■ QUOTED PASSAGE ■

Celebrating legacy of Mariam El-Maawy

Public Works principal secretary Mariam El-Maawy. FILE PHOTO | NMG
Public Works principal secretary Mariam El-Maawy. FILE PHOTO | NMG 

As I was leaving class on Thursday afternoon, I received a news alert on my phone. It was announcing the death of Public Works principal secretary Mariam El-Maawy at a South African hospital.

The last time I had read about her was after her convoy was attacked by Al-Shabaab terrorists while she was on an official trip to Lamu County in July. The article had then reported that she was being treated at Nairobi Hospital. I had not followed further developments.

When I saw the news alert, I initially thought it was an update on her recovery. What I read though struck me like a thunderbolt. The communication was that she had passed on.

I had previously met her in the course of work. First was when she visited the University of Nairobi during a function we had organised at the School of Law, Parklands Campus.

The occasion was to discuss land governance assessment we had undertaken under a methodology developed by the World Bank and applied across several countries in the world. She had accompanied Land secretary Prof Jacob Kaimenyi.

The second occasion was during the annual World Bank Land and Poverty Conference held in Washington, DC. El-Maawy was leading the Kenyan delegation. We got to meet and had discussions together with her and the World Bank team.

On both occasions, she came across as unassuming, clear on her docket, patriotic, conscientious and respectful. She also was interested in developing strong linkages with the academy in a bid to solve the country’s intractable land problems.

Her approach was such that you could not get away with generalities or sweeping statements on land issues. Yet she was also willing to listen and take on board other views, even if divergent as long as they were reasoned and objective. This is a rare quality.

Her character and performance gave meaning to the character of public service that the Constitution envisages.

The values and principle expected of public servants are those of efficiency and effectiveness, high standards of professional ethics and involvement of the public in policy making amongst others.

Far too often though there is contestation as to whether public servants take these prescriptions to heart in the discharge of their responsibilities.

It is, therefore, refreshing to have interacted with El -Maawy in her Land docket. Even if you had different views, you still agreed on the common good for the country.

The best example for me was when during the World Bank Conference where we easily agreed on pushing back some proposal being made to hold a discussion on some land issue in Kenya during the month of August.

(Stored data)
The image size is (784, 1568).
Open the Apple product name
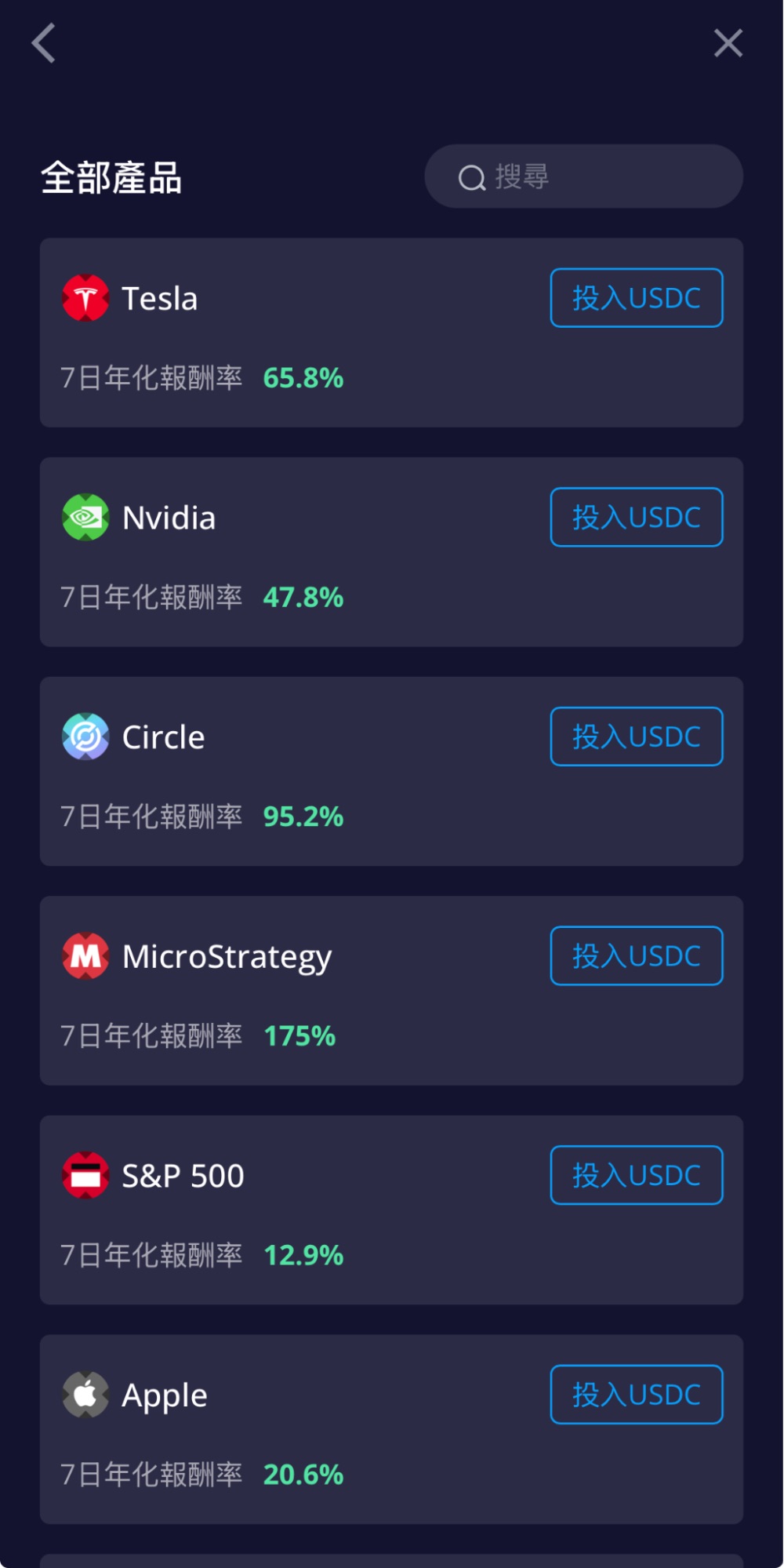point(165,1396)
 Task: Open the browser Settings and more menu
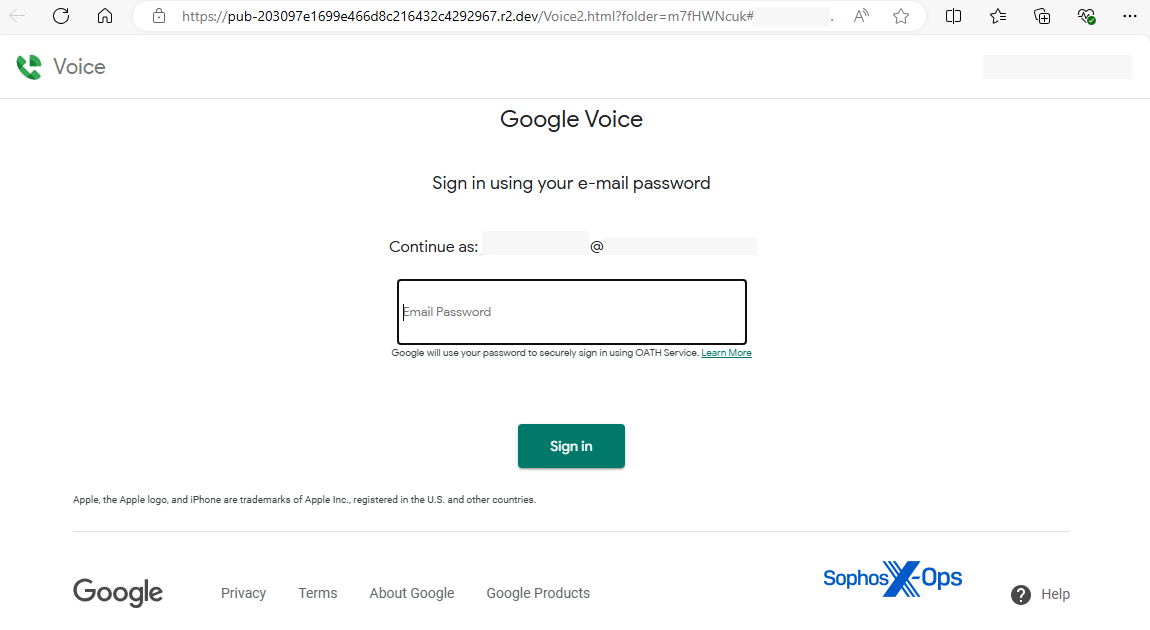(1130, 16)
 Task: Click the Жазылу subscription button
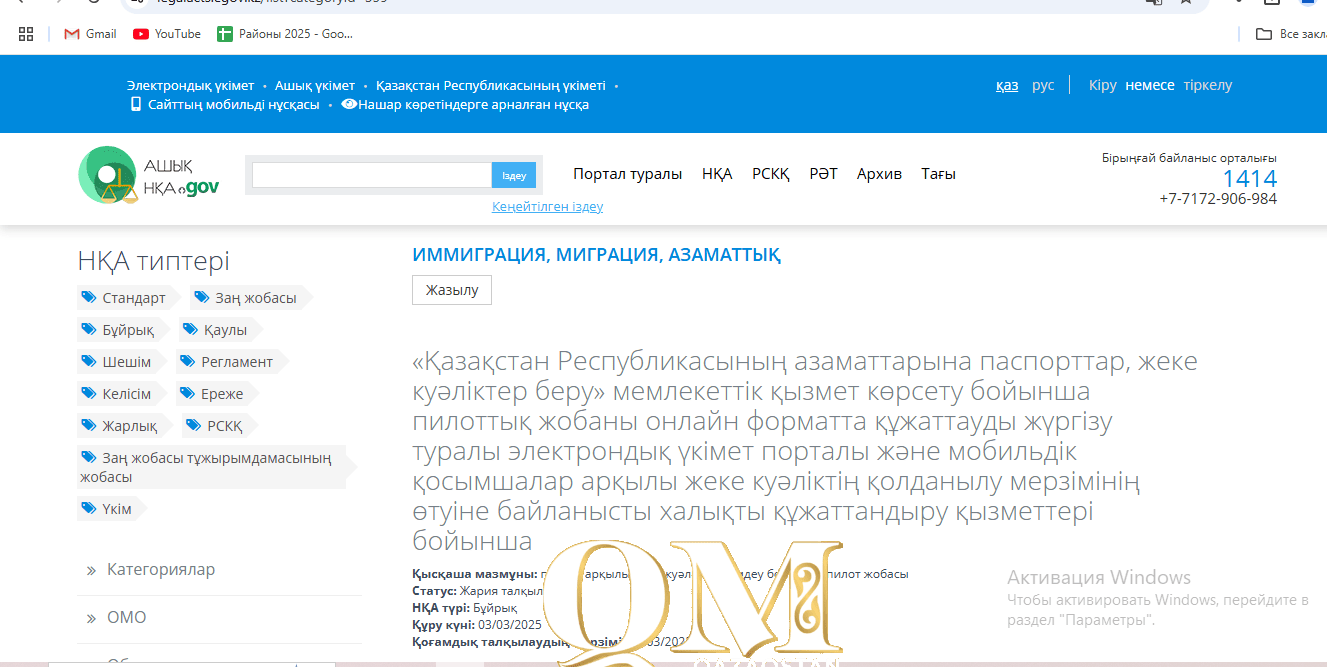pos(451,290)
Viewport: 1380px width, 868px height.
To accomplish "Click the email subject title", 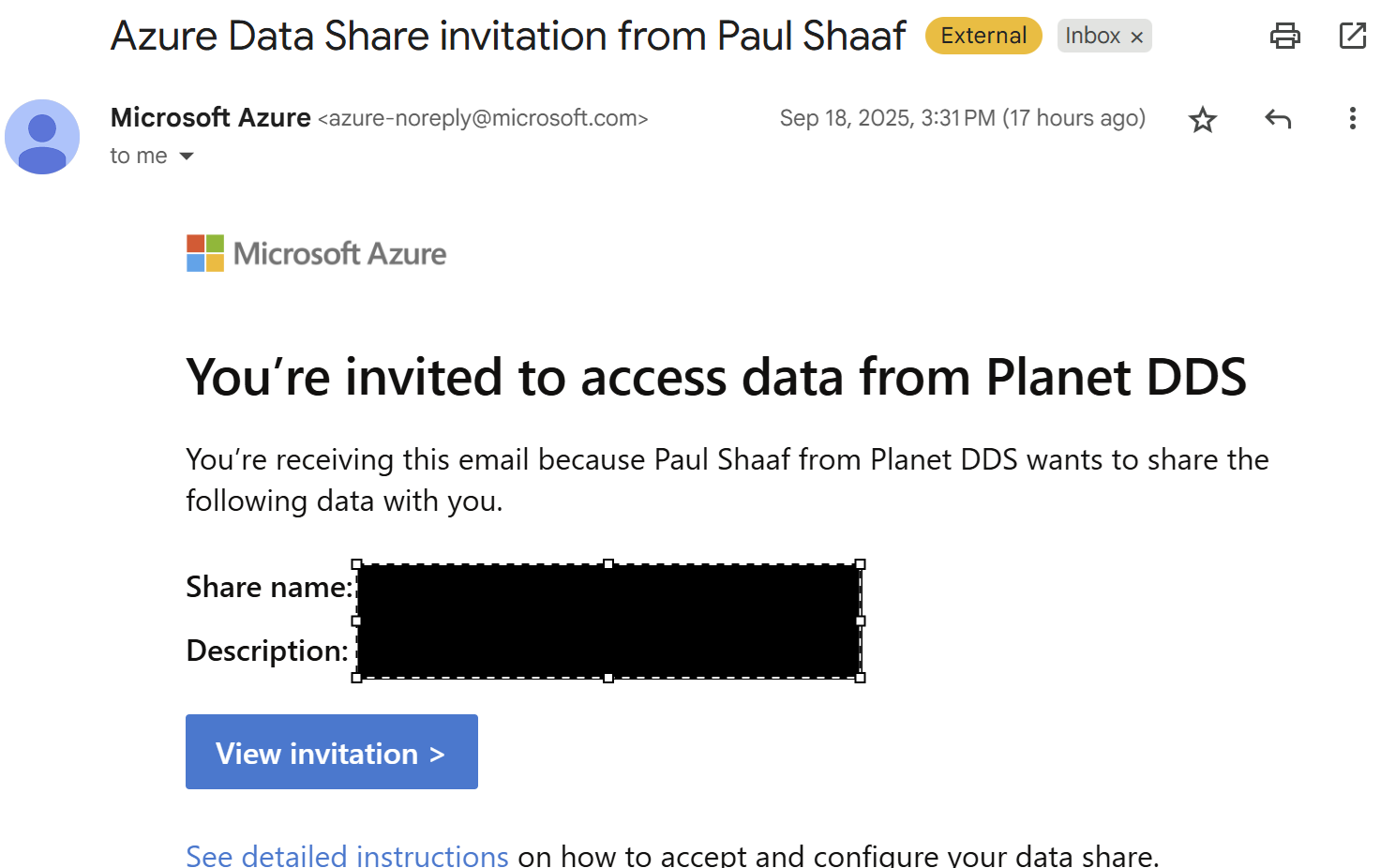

■ EXERCISE SET ■
• a. In the tribute to Mariam El-Maawy, which event was she attending when she led the Kenyan delegation?
• b. Summarize the tribute to Mariam El-Maawy in two sentences.

■ RESPONSES IN ORDER ■
• a. The annual World Bank Land and Poverty Conference in Washington, DC.

• b. The writer recalls receiving news that Public Works principal secretary Mariam El-Maawy had died at a South African hospital, after her convoy was attacked by Al-Shabaab in Lamu County. The writer, who met her at a land governance event at the University of Nairobi and at the World Bank Land and Poverty Conference, remembers her as unassuming, patriotic and open to reasoned views, and says her conduct gave meaning to the public service the Constitution envisages.